Sept 1, 2005 (Venezuelanalysis.com).- CITGO Petroleum Corporation has pledged a $1 million donation towards Hurricane Katrina relief efforts, the company’s President and CEO Félix Rodríguez announced yesterday through a press release.

Rodríguez said this donation had the full support of the company’s parent organization, the Venezuelan state oil company Petróleos de Venezuela, S.A. (PDVSA), as well as Venezuelan President Hugo Chávez.

“Our hearts go out to the victims of this terrible tragedy and CITGO stands prepared to offer its assistance,” Rodríguez said.

According to the CEO, the funds will be directed to appropriate relief organizations in the affected areas.

CEO Rodríguez traveled yesterday to Lake Charles, Louisiana where he met with local officials and visited the city’s Civic Center, which has been turned into a full-service shelter for storm refugees.

Rodríguez presented the local chapter of the American Red Cross, in charge of operations at the shelter, with a separate $25,000 donation to assist the organization in its efforts at the center.

2,200 victims are currently housed at the Civic Center, and more victims are expected to arrive.

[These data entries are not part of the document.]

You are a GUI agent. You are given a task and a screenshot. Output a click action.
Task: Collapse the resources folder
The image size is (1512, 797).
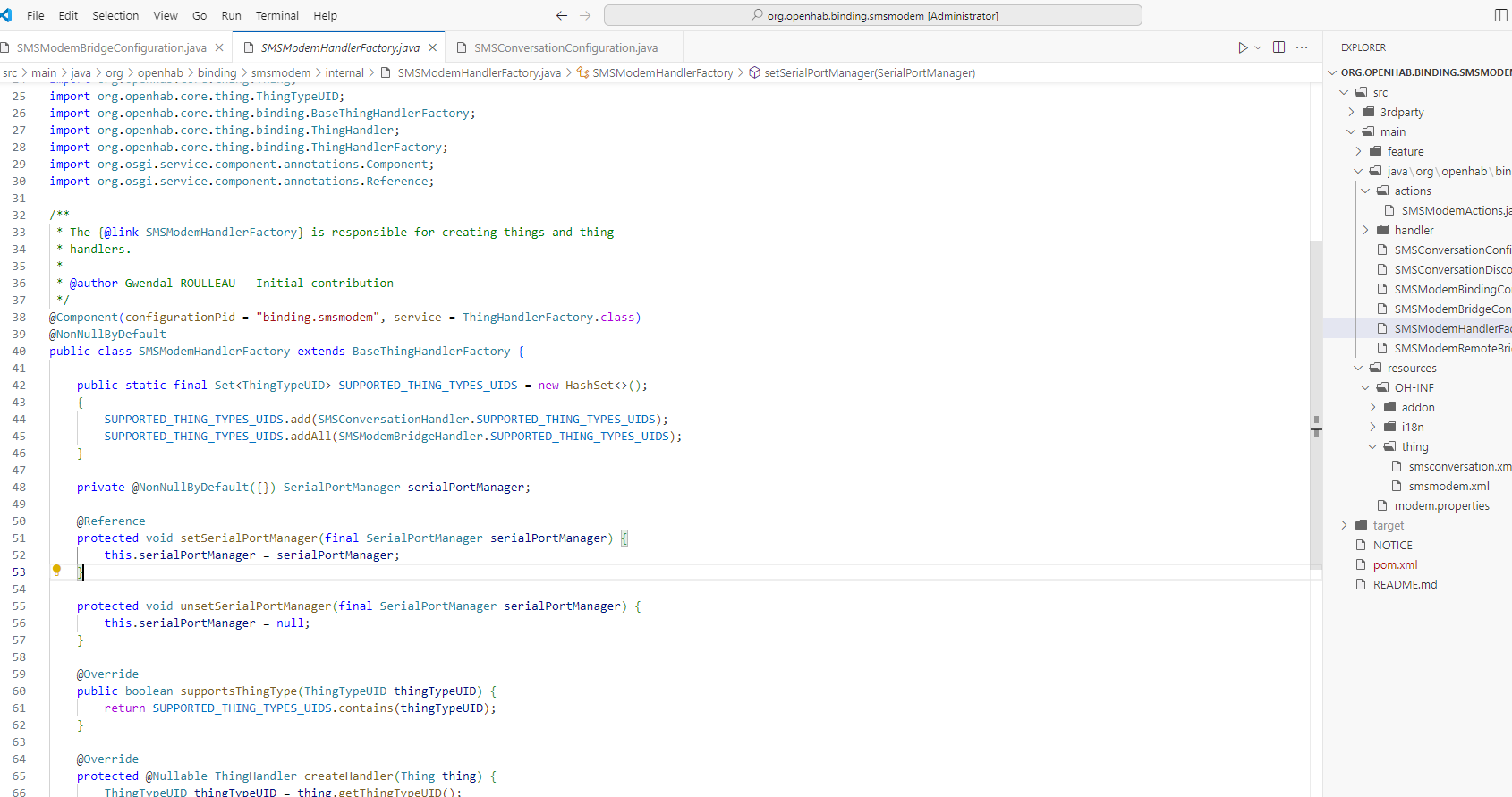tap(1411, 368)
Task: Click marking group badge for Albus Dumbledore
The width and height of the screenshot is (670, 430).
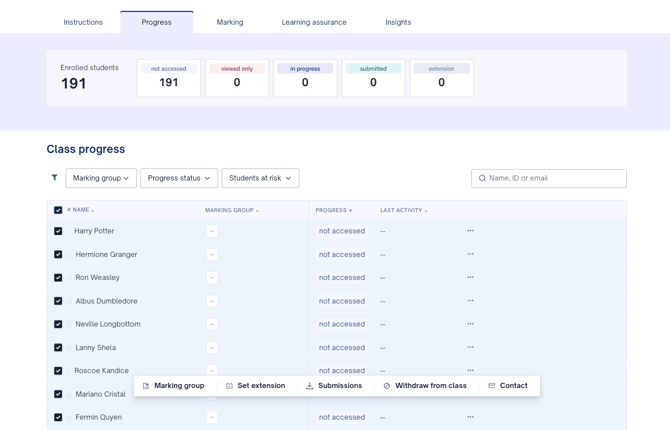Action: pos(212,301)
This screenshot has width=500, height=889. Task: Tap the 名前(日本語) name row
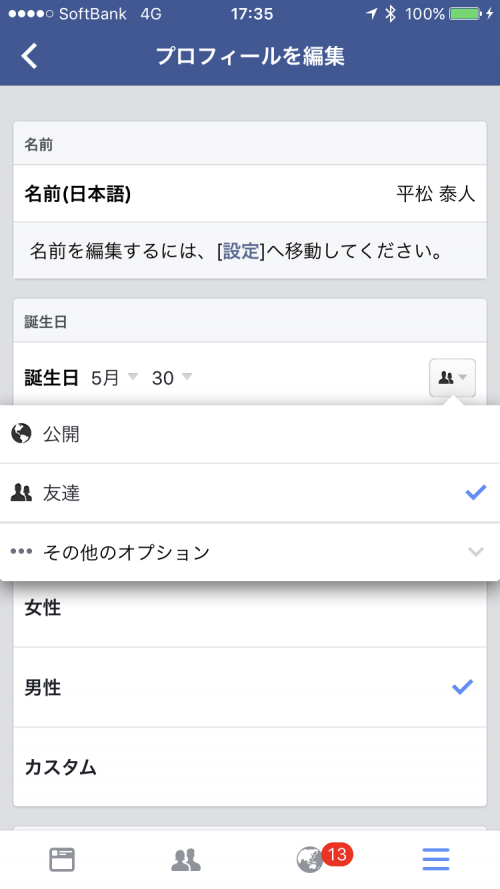point(250,194)
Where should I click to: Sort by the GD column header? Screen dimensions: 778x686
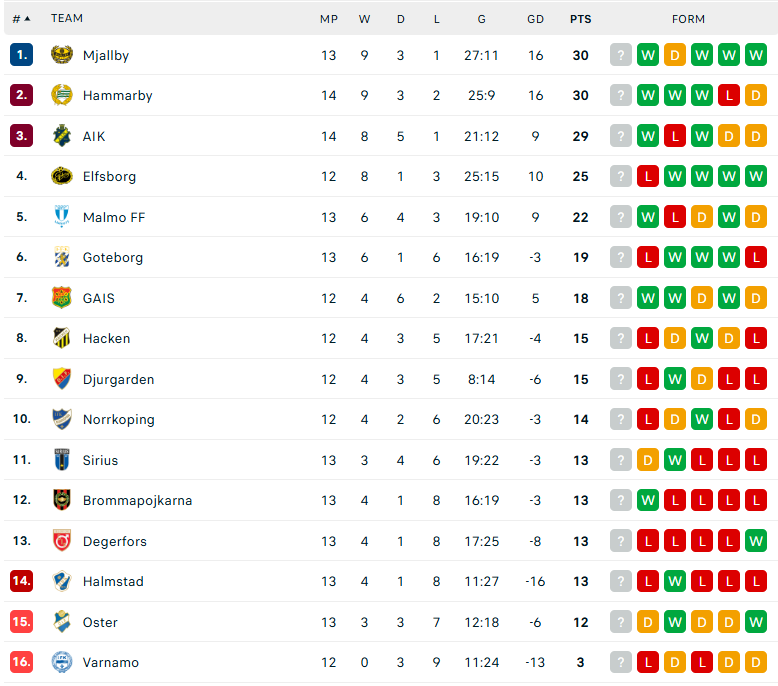[x=535, y=19]
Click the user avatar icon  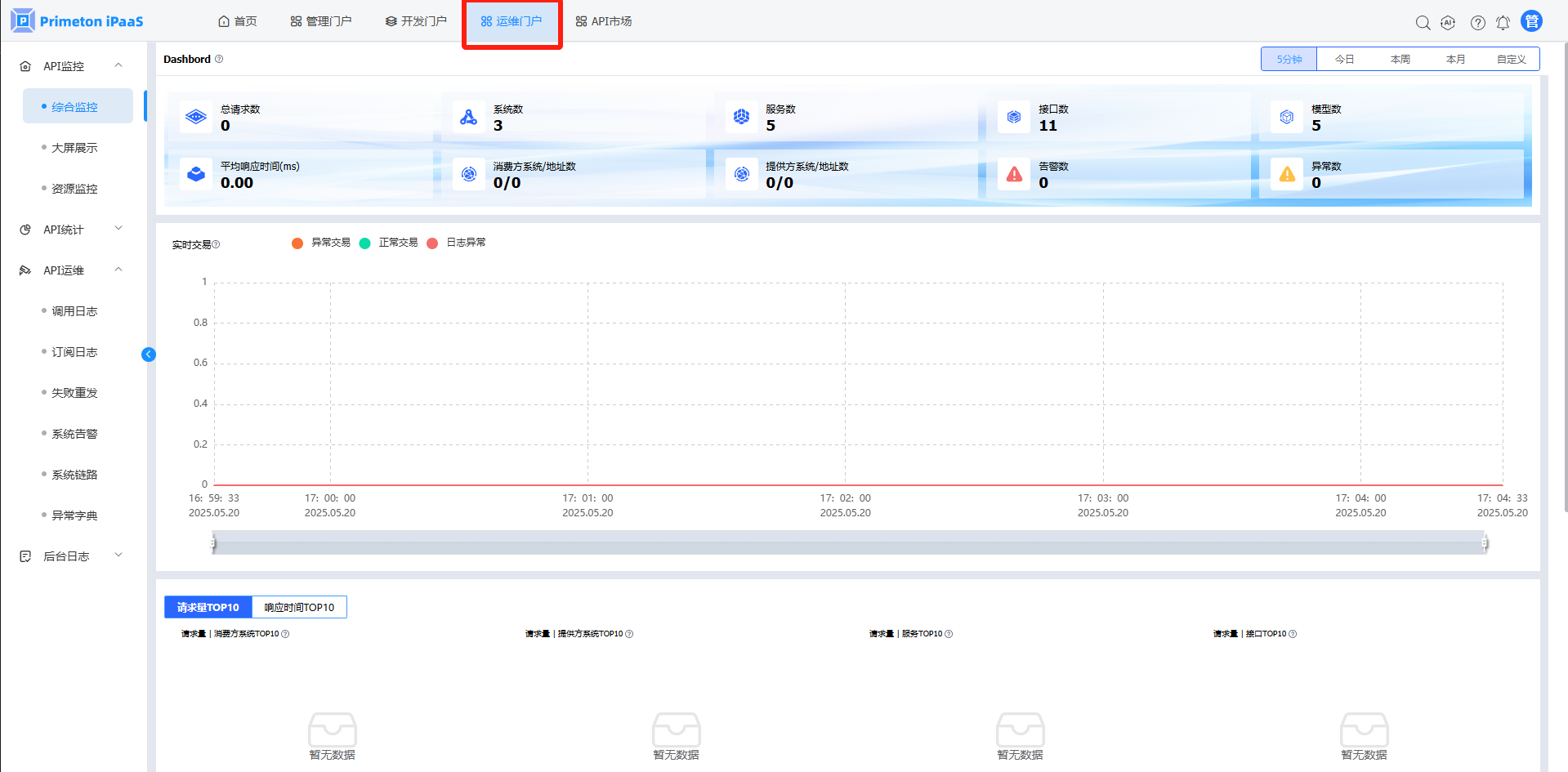[x=1531, y=21]
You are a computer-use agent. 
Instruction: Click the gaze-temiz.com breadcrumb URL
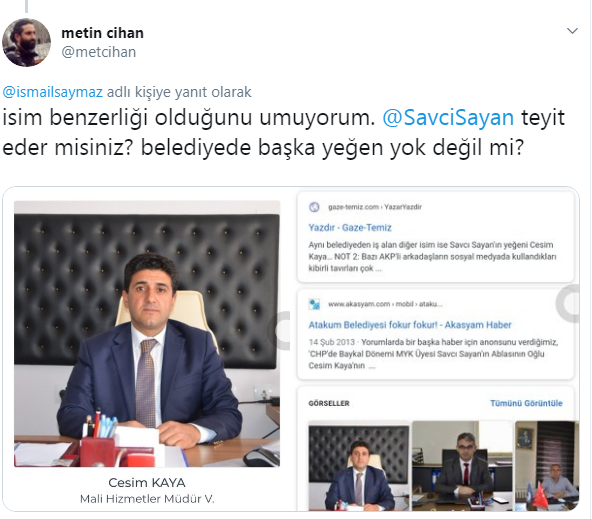pyautogui.click(x=375, y=207)
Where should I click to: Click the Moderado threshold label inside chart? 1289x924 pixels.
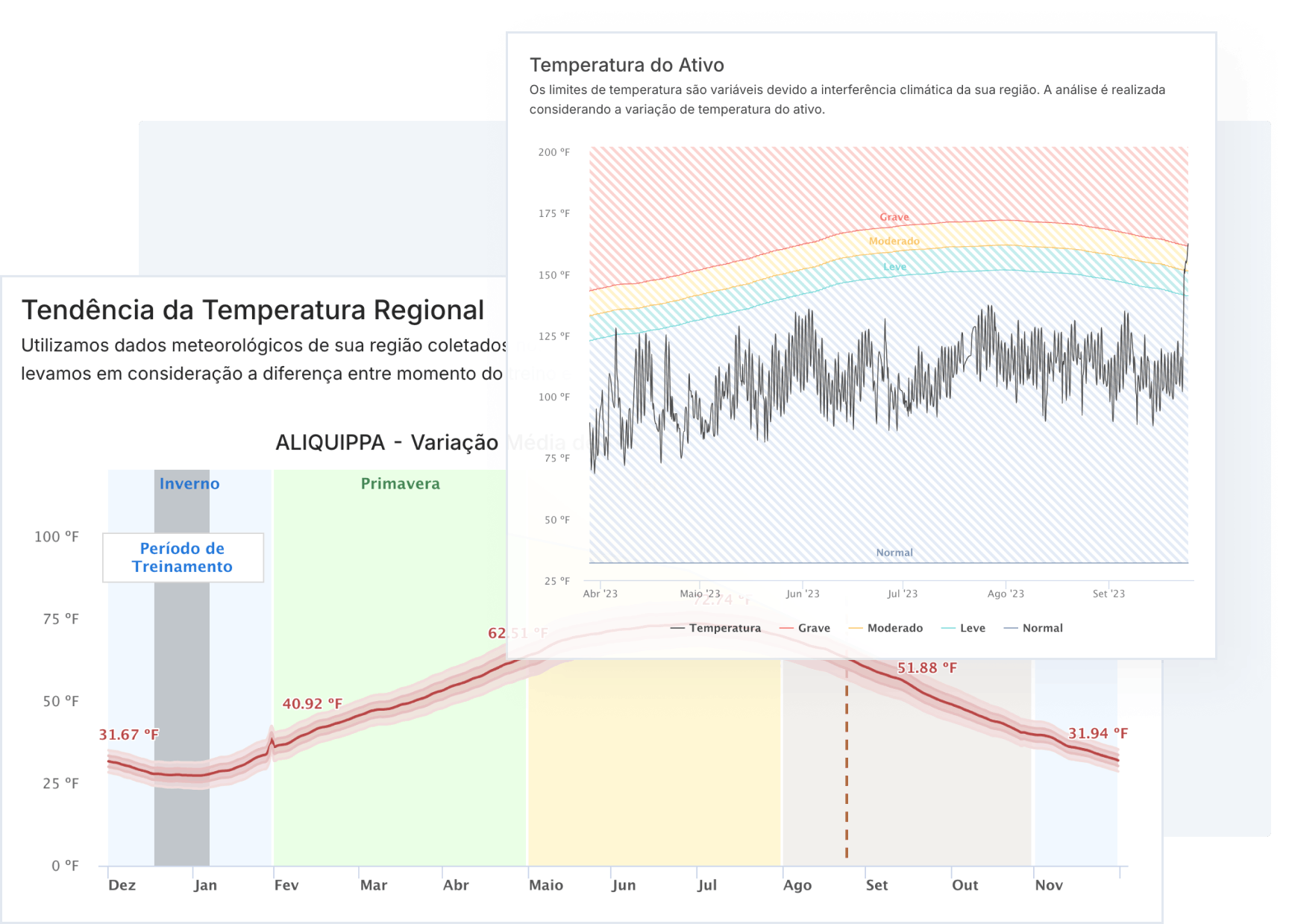pos(894,241)
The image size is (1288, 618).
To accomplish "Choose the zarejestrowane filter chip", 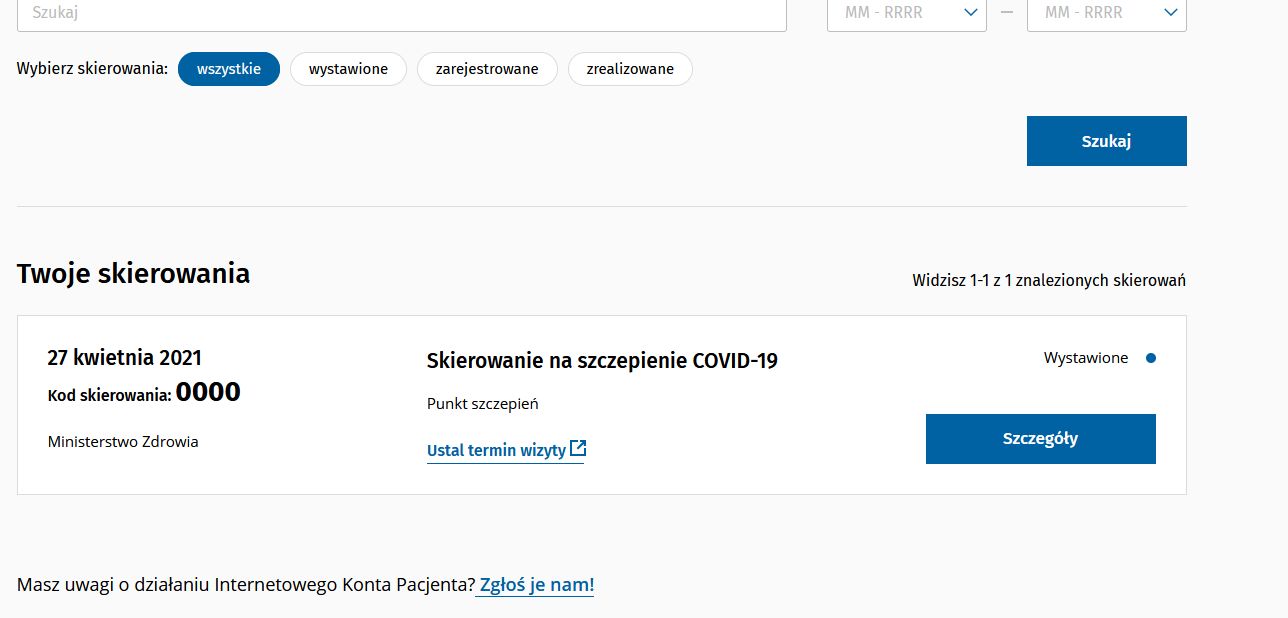I will [487, 69].
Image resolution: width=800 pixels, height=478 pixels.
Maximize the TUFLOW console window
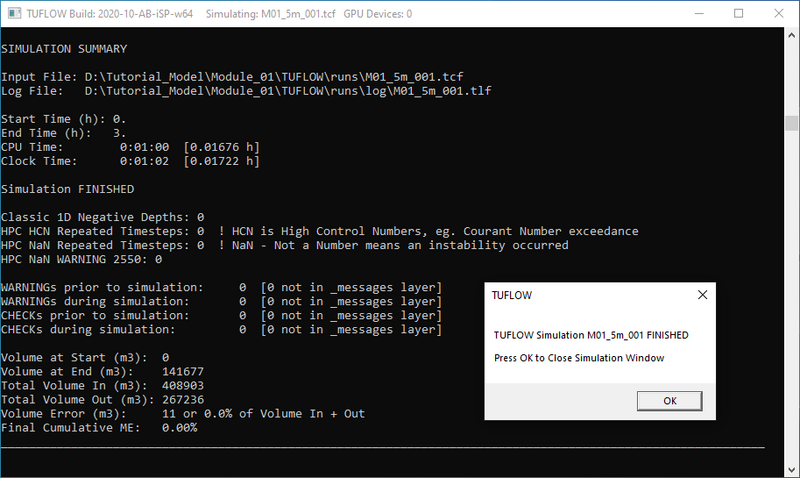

A group of volunteers from the nearby CITGO Lake Charles Manufacturing Complex, known as Team CITGO, are helping in the relief efforts.

Rodríguez met with local and state officials, including Lake Charles Mayor Randy Roach, Louisiana Senators Willie Mount and Jerry Theunissen, and State Reps. Ronnie Johns, Chuck Kleckley, Elcie Guillory and Dan Morrish.

Rodríguez stressed that CITGO stands prepared to offer additional assistance.

He also presented officials with a letter from Venezuelan Energy Minister Rafael Ramírez indicating that Venezuela is prepared to offer additional assistance in the form of fuel supplies to help offset shortages.

Ramirez, who also serves as president of the Venezuelan national oil company, PDVSA, stressed that the offer of support for storm victims comes from Venezuelan President Hugo Chavez.

President Chávez announced yesterday that Venezuela will send oil and humanitarian aid to the U.S. to help alleviate the effects of the hurricane, which he described as "a catastrophe."

Sources at the Venezuelan Embassy in Washington DC, told Venezuelanalysis.com that apart from the million dollars in monetary assistance, Venezuela is offering two mobile hospital units, each capable of assisting 150 people, 120 specialists in rescue operations, 10 water purifying plants, 18 electricity generators of 850 KW each, 20 tons of bottled water, and 50 tons of canned food.

According to the Embassy, Venezuela's Consulate in New Orleans will remain closed until further notice.